BRIEF
Please print each entry below exactly as it reads.
------ DATA SHOWN
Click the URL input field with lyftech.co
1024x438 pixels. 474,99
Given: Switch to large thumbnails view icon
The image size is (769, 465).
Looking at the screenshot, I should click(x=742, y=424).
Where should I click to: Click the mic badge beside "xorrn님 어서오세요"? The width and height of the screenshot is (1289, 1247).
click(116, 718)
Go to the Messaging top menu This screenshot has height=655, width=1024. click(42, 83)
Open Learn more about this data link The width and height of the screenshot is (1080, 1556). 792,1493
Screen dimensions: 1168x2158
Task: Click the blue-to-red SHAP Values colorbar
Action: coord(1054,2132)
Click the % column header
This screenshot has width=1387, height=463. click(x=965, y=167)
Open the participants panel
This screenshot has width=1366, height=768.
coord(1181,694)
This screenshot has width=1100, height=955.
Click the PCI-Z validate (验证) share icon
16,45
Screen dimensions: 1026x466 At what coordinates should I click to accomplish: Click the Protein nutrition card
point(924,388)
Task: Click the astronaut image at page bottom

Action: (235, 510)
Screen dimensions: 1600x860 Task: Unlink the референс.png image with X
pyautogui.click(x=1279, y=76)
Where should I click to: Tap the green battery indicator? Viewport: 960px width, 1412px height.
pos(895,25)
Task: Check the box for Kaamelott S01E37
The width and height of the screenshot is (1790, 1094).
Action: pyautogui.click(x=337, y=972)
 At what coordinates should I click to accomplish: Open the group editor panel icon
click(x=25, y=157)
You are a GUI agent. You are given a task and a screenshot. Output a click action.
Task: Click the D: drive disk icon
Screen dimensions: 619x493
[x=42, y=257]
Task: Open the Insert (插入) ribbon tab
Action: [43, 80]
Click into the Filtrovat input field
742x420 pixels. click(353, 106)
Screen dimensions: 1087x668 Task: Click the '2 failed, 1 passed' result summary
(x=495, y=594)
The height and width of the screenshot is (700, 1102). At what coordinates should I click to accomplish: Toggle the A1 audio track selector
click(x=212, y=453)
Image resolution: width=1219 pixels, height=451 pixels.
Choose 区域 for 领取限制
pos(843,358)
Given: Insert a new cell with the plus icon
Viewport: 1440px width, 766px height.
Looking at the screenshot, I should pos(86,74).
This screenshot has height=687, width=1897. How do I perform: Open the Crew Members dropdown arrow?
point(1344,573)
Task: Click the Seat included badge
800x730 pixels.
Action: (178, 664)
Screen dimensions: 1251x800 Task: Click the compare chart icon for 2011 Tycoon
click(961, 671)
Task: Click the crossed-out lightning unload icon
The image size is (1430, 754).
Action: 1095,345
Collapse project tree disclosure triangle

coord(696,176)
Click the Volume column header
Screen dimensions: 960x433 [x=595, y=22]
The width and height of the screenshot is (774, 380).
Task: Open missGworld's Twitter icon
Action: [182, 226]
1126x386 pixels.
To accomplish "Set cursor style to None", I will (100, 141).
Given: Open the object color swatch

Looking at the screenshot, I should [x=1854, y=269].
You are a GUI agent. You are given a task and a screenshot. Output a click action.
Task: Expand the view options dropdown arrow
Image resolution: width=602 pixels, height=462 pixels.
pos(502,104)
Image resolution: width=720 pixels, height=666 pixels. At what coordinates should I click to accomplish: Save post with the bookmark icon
------------
OUTPUT FOR THIS EXERCISE
Click the URL input field with lyftech.co
1024x438 pixels. 474,99
Given: Switch to large thumbnails view icon
The image size is (769, 465).
Looking at the screenshot, I should click(x=742, y=424).
Where should I click to: Click the mic badge beside "xorrn님 어서오세요"? The width and height of the screenshot is (1289, 1247).
click(116, 718)
Go to the Messaging top menu This screenshot has height=655, width=1024. click(42, 83)
Open Learn more about this data link The width and height of the screenshot is (1080, 1556). 792,1493
Screen dimensions: 1168x2158
Task: Click the blue-to-red SHAP Values colorbar
Action: coord(1054,2132)
Click the % column header
This screenshot has width=1387, height=463. click(x=965, y=167)
Open the participants panel
This screenshot has width=1366, height=768.
coord(1181,694)
This screenshot has width=1100, height=955.
Click the PCI-Z validate (验证) share icon
16,45
Screen dimensions: 1026x466 At what coordinates should I click to accomplish: Click the Protein nutrition card
point(924,388)
Task: Click the astronaut image at page bottom

Action: (235, 510)
Screen dimensions: 1600x860 Task: Unlink the референс.png image with X
pyautogui.click(x=1279, y=76)
Where should I click to: Tap the green battery indicator? Viewport: 960px width, 1412px height.
pos(895,25)
Task: Check the box for Kaamelott S01E37
The width and height of the screenshot is (1790, 1094).
Action: pyautogui.click(x=337, y=972)
 At what coordinates should I click to accomplish: Open the group editor panel icon
click(x=25, y=157)
You are a GUI agent. You are given a task and a screenshot. Output a click action.
Task: Click the D: drive disk icon
Screen dimensions: 619x493
[x=42, y=257]
Task: Open the Insert (插入) ribbon tab
Action: [43, 80]
Click into the Filtrovat input field
742x420 pixels. click(353, 106)
Screen dimensions: 1087x668 Task: Click the '2 failed, 1 passed' result summary
(x=495, y=594)
The height and width of the screenshot is (700, 1102). At what coordinates should I click to accomplish: Toggle the A1 audio track selector
click(x=212, y=453)
Image resolution: width=1219 pixels, height=451 pixels.
Choose 区域 for 领取限制
pos(843,358)
Given: Insert a new cell with the plus icon
Viewport: 1440px width, 766px height.
Looking at the screenshot, I should pos(86,74).
This screenshot has height=687, width=1897. How do I perform: Open the Crew Members dropdown arrow?
point(1344,573)
Task: Click the Seat included badge
800x730 pixels.
Action: (178, 664)
Screen dimensions: 1251x800 Task: Click the compare chart icon for 2011 Tycoon
click(961, 671)
Task: Click the crossed-out lightning unload icon
The image size is (1430, 754).
Action: 1095,345
Collapse project tree disclosure triangle

coord(696,176)
Click the Volume column header
Screen dimensions: 960x433 [x=595, y=22]
The width and height of the screenshot is (774, 380).
Task: Open missGworld's Twitter icon
Action: [182, 226]
1126x386 pixels.
To accomplish "Set cursor style to None", I will (100, 141).
Given: Open the object color swatch

Looking at the screenshot, I should [x=1854, y=269].
You are a GUI agent. You are given a task and a screenshot. Output a click action.
Task: Expand the view options dropdown arrow
Image resolution: width=602 pixels, height=462 pixels.
pos(502,104)
Image resolution: width=720 pixels, height=666 pixels. At what coordinates should I click to accomplish: Save post with the bookmark icon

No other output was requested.